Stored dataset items
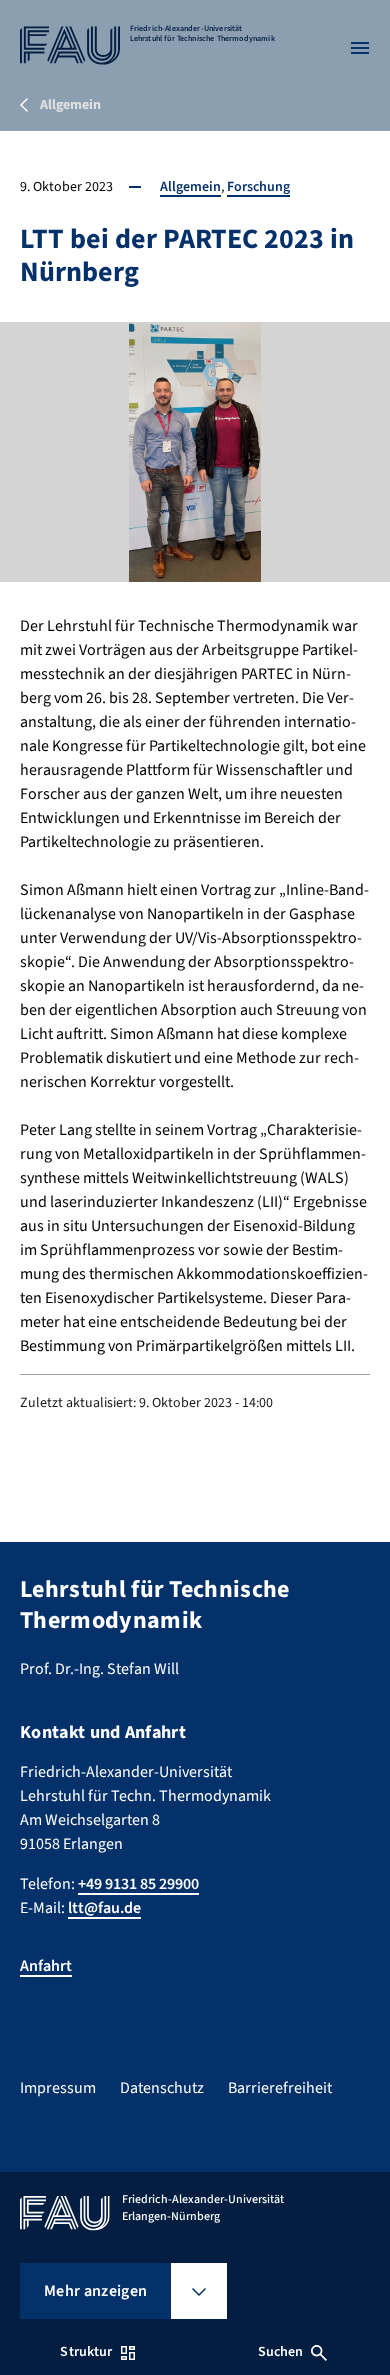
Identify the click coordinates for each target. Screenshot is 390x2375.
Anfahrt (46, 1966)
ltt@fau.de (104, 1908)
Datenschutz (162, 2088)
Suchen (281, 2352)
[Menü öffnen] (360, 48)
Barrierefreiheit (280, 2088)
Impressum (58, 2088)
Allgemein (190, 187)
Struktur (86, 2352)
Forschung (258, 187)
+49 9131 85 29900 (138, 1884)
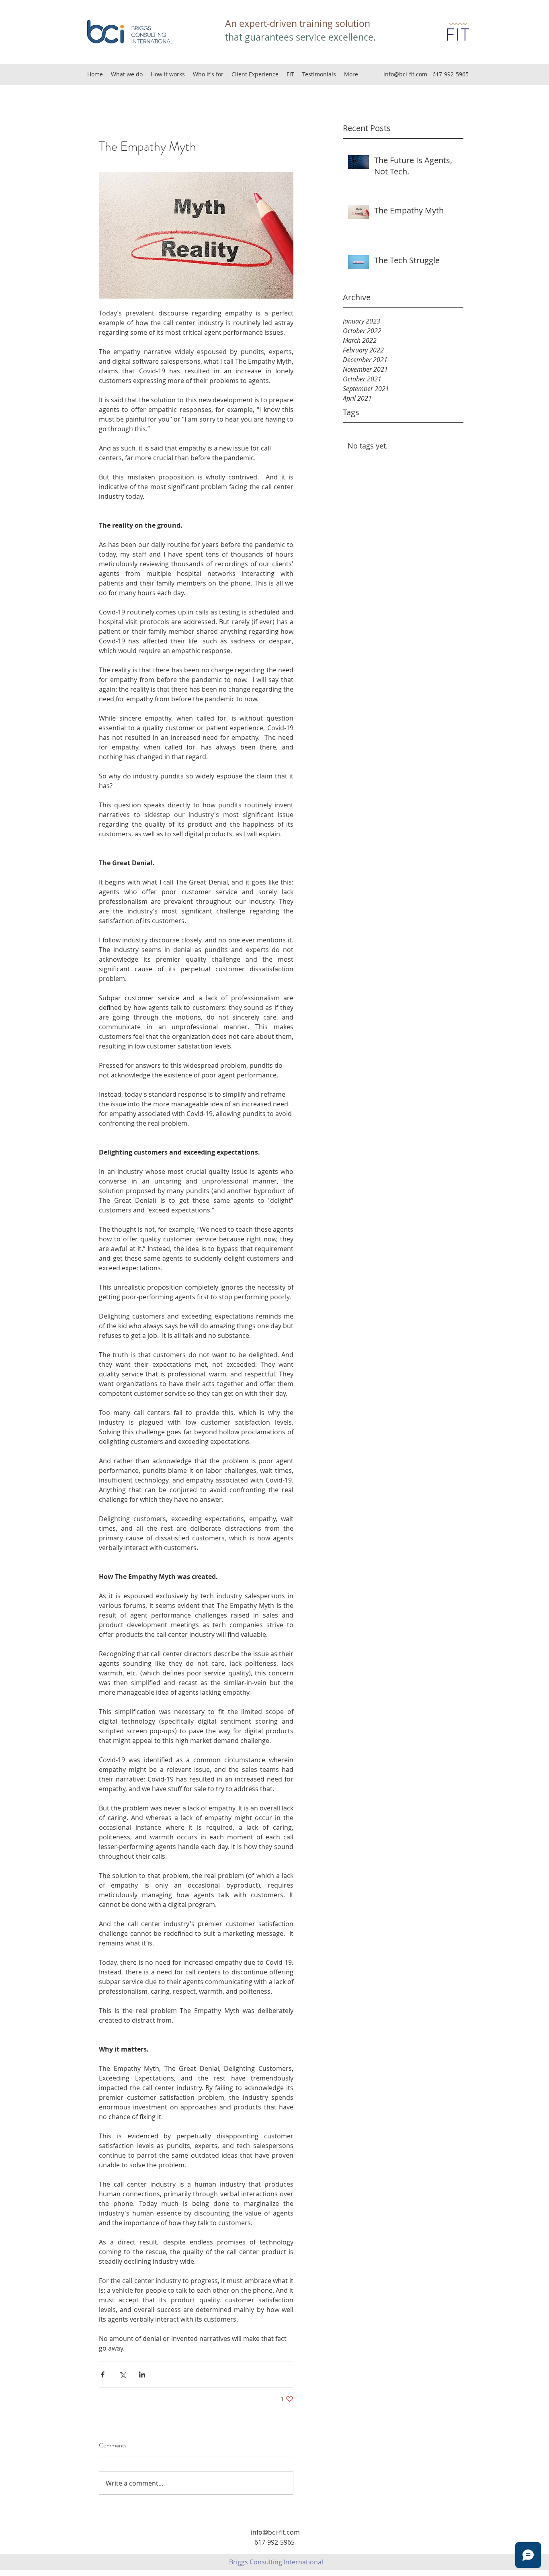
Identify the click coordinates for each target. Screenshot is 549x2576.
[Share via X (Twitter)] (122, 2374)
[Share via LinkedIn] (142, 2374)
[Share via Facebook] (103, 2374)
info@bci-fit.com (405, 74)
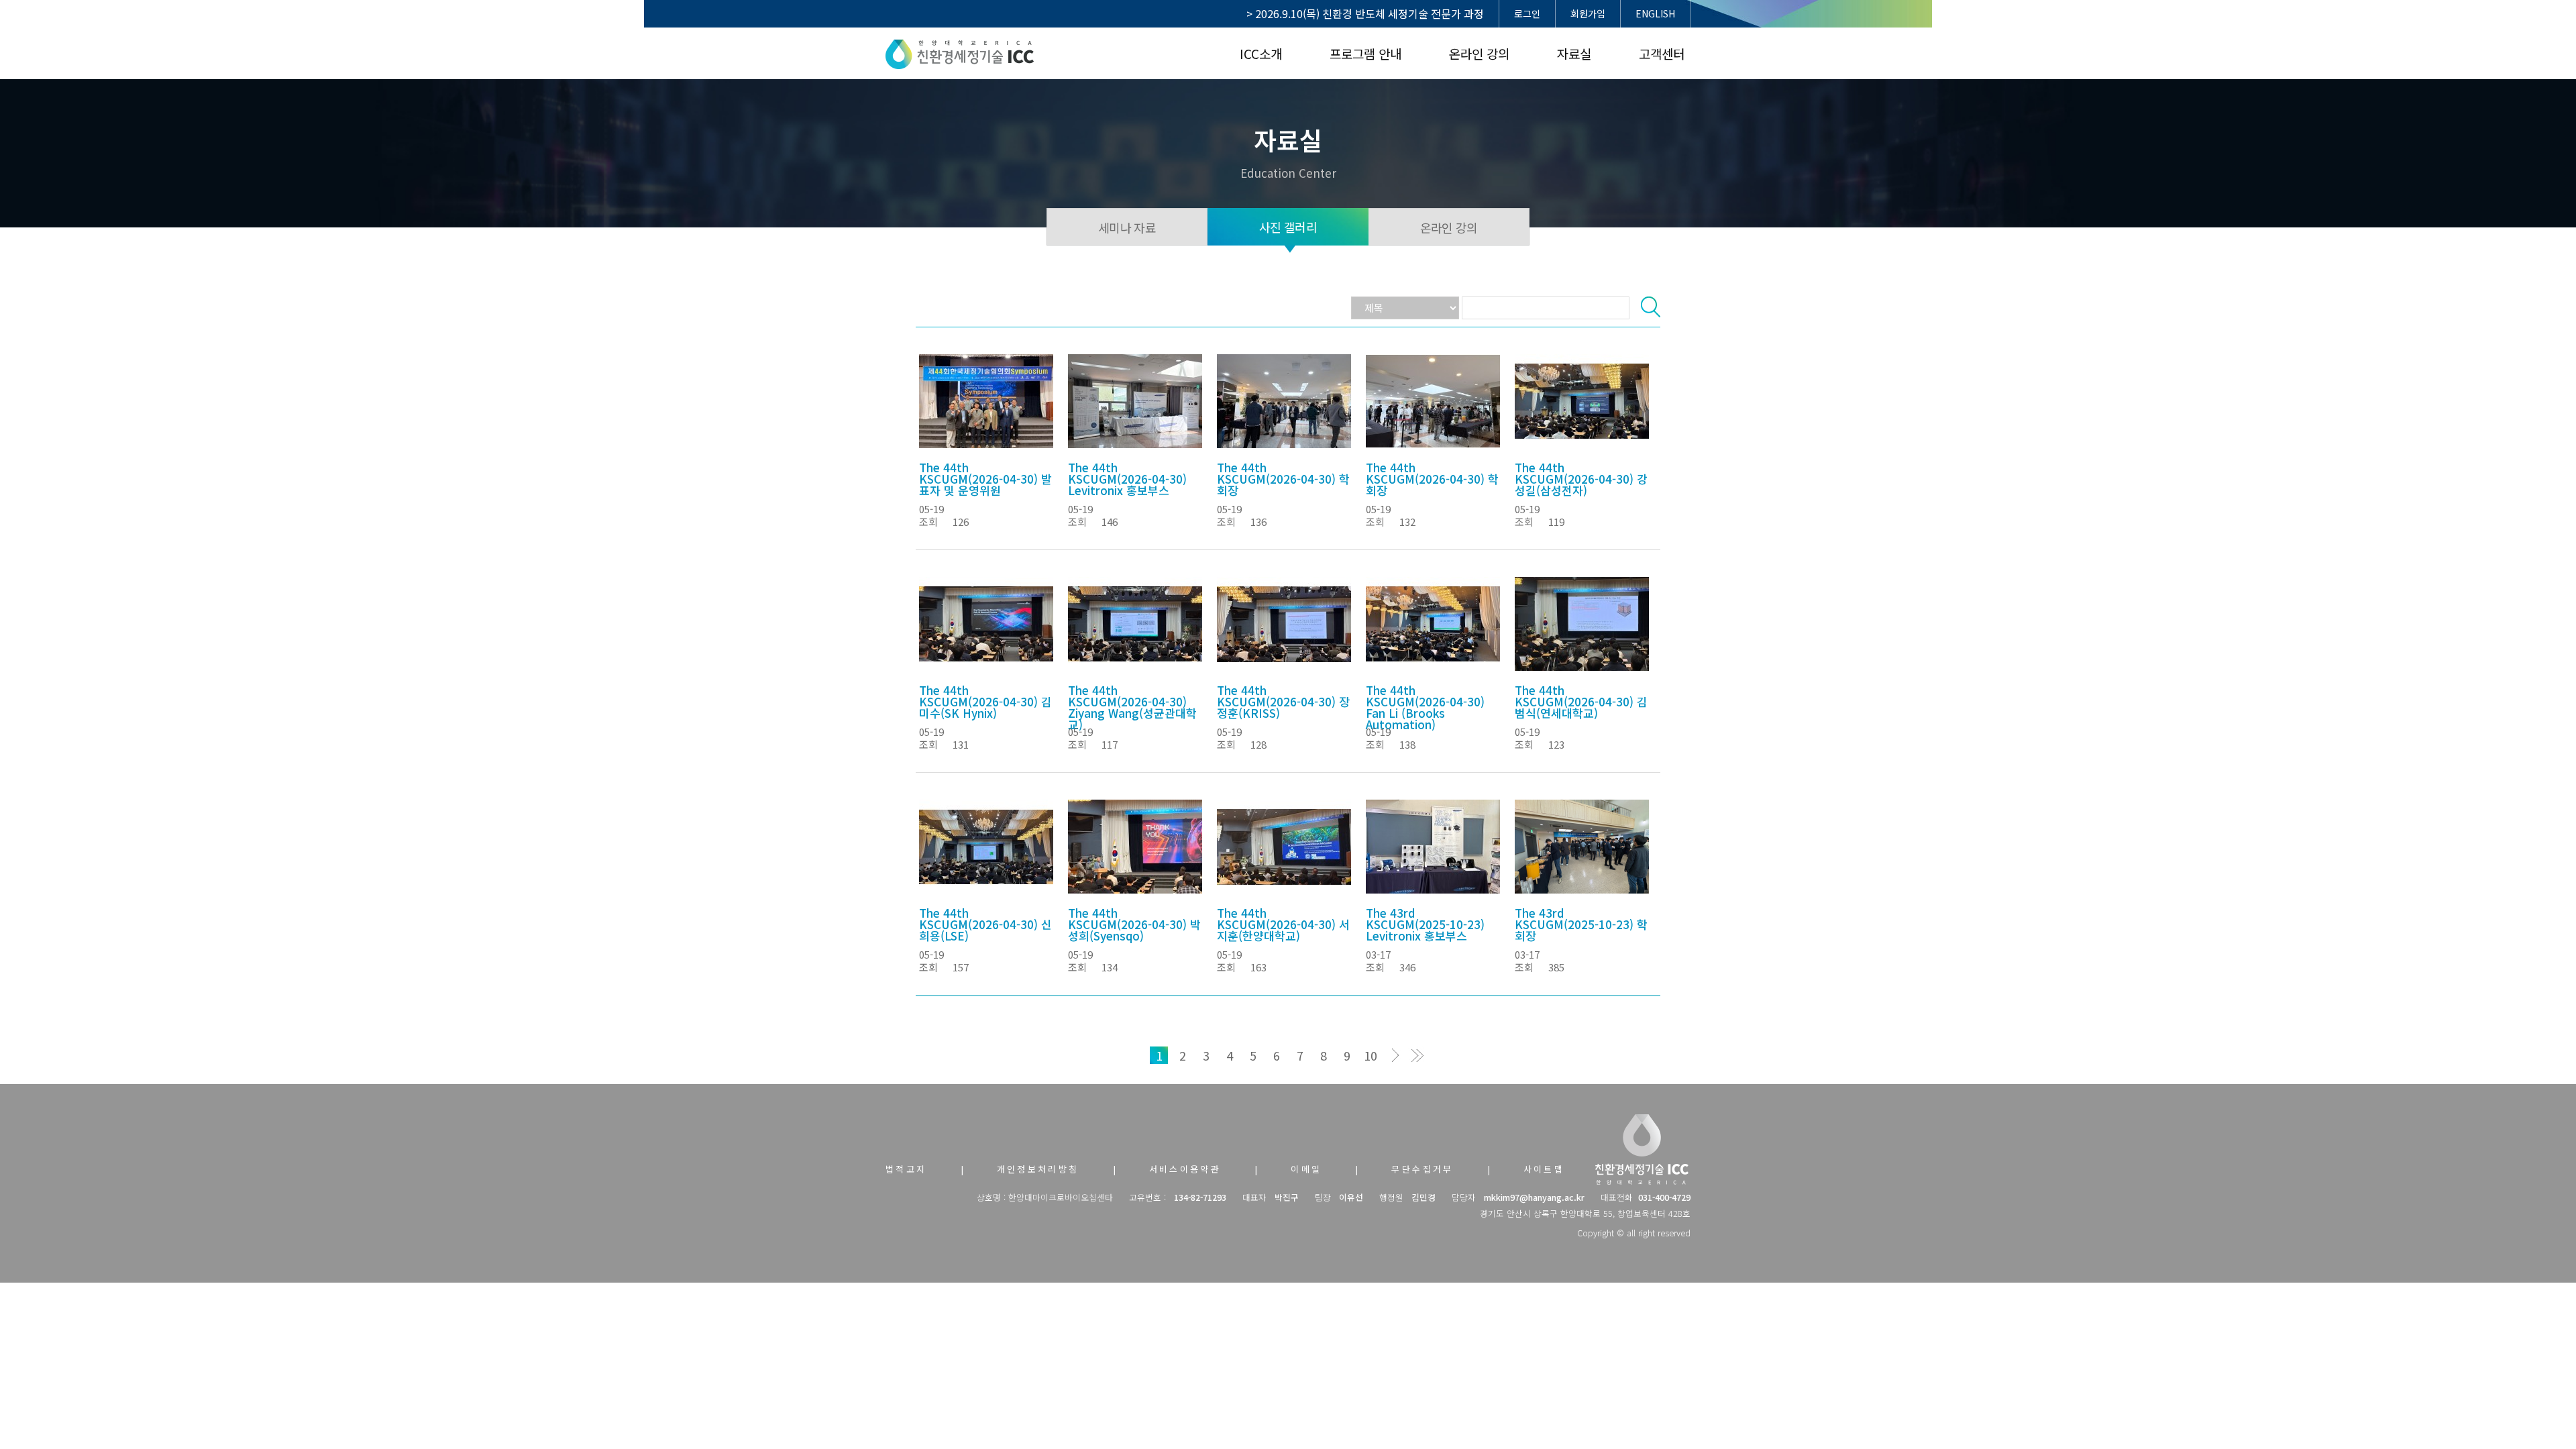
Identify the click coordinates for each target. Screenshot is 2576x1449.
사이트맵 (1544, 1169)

● Task goal
Set down the entries again without change. Leave the pictures out.

● Exercise result
Identify the click coordinates for each target. Screenshot is 390x2375.
Anfahrt (46, 1966)
ltt@fau.de (104, 1908)
Datenschutz (162, 2088)
Suchen (281, 2352)
[Menü öffnen] (360, 48)
Barrierefreiheit (280, 2088)
Impressum (58, 2088)
Allgemein (190, 187)
Struktur (86, 2352)
Forschung (258, 187)
+49 9131 85 29900 (138, 1884)
Identify the click coordinates for each target. Screenshot is 549x2576.
[Share via X (Twitter)] (122, 2374)
[Share via LinkedIn] (142, 2374)
[Share via Facebook] (103, 2374)
info@bci-fit.com (405, 74)
Identify the click coordinates for each target. Screenshot is 2576x1449.
사이트맵 (1544, 1169)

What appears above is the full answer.